SalemNews.com, Salem, MA

Local News

September 7, 2013

Peace activists rally in Peabody against Syria attack plan

PEABODY — More than two dozen peace activists held signs and paraded in front of the downtown office of Congressman John Tierney yesterday afternoon, hoping to prevent proposed military action in Syria. Some were scheduled to meet with Tierney aides later in the day.

Most were veterans of the peace movement, gray-haired members of groups like the North Shore Coalition for Peace and Justice and the House of Peace in Ipswich. If their past efforts were frustrated over wars in Iraq and Afghanistan, they seemed confident that this time a popular wind is at their back.

Meanwhile, supportive drivers plowing through yesterday’s commute sporadically leaned on their horns and waved encouragement.

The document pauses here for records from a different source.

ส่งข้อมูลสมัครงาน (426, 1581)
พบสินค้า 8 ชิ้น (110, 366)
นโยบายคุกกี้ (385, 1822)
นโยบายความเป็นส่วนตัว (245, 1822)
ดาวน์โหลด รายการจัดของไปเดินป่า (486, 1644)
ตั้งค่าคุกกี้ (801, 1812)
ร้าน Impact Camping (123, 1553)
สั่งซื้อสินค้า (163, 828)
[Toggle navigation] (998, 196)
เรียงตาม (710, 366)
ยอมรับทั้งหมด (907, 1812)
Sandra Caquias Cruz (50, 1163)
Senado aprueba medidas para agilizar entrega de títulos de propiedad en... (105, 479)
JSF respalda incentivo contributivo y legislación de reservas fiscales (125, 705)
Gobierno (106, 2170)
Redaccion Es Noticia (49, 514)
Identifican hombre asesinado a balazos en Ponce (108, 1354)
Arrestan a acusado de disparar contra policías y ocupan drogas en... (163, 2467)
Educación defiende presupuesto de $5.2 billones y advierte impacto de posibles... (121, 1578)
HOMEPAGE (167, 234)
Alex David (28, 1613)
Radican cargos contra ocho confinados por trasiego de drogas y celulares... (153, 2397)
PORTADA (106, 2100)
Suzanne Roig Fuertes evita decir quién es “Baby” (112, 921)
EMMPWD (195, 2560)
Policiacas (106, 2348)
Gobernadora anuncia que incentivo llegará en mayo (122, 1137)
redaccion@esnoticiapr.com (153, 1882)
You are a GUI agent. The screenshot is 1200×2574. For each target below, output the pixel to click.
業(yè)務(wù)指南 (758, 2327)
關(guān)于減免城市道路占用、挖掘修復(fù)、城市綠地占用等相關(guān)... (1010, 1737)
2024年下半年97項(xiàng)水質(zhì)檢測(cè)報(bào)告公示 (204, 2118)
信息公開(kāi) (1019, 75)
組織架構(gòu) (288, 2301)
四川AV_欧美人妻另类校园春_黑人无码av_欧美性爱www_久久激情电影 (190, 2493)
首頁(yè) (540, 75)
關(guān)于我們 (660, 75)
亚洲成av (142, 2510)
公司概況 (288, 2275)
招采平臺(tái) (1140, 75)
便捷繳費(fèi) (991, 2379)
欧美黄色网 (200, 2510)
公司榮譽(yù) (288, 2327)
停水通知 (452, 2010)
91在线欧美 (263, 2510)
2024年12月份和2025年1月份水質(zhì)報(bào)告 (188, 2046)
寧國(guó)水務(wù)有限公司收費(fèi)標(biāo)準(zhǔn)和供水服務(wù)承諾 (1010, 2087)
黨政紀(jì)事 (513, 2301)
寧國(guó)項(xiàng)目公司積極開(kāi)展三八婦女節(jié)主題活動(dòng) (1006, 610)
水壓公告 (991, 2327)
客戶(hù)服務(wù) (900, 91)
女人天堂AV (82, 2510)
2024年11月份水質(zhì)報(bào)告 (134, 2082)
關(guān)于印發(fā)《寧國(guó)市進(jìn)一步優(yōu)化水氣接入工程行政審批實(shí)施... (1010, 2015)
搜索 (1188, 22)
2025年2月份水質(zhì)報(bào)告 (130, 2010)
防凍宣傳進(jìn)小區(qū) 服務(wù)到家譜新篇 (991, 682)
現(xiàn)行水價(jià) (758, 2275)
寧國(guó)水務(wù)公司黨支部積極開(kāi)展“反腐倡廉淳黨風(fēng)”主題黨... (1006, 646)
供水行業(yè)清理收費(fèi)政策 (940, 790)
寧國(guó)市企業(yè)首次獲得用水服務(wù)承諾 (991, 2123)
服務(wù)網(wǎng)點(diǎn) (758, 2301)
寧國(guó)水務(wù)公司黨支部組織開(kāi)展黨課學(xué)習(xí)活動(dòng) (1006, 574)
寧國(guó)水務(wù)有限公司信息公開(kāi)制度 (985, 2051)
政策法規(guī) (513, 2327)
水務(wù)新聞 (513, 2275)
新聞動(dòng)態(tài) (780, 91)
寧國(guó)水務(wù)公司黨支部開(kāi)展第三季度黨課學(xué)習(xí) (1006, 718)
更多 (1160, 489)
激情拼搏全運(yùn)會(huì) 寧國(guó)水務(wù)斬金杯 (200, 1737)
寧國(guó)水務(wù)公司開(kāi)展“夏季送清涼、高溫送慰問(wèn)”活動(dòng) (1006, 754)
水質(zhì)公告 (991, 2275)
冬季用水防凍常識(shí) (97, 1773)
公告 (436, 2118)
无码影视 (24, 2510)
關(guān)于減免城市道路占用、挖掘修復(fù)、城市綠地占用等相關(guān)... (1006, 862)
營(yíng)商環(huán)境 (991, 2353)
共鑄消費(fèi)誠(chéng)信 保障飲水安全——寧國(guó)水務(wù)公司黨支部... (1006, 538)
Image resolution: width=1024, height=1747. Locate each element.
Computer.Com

President Barack Obama has proposed the use of military action to punish the Syrian regime of Bashar Assad for the alleged use of chemical weapons in an attack on rebels that killed hundreds of women and children. Obama has asked for a vote of Congress supporting his decision, and has warned that doing nothing could lead to more widespread use of weapons like the sarin gas suspected in this attack.

While expressing doubts about a military response, Tierney has not yet declared his position on the vote.

“I’m here to let John Tierney know it’s very, very important that he does not vote to bomb Syria,” said Sue Kirby of Salem.

As for charges that the Syrian government has committed atrocities, she said, “It’s an issue the United Nations should decide.” When it was suggested the United Nations would do little in such a case, she shrugged, “Well, there you go.”

“It’s very strange,” said David Zackon of Wakefield, commenting on the bipartisan nature of opposition to Obama’s proposal, with conservatives and liberals both opposing the president.

Further, he suggested that the evidence of an atrocity is suspect. “You got that 20 years ago,” he said, referencing stories of Kuwaitis mistreated by invading Iraqi soldiers prior to the first Gulf War, stories spread by a public relations firm. “It turned out to be trumped up.”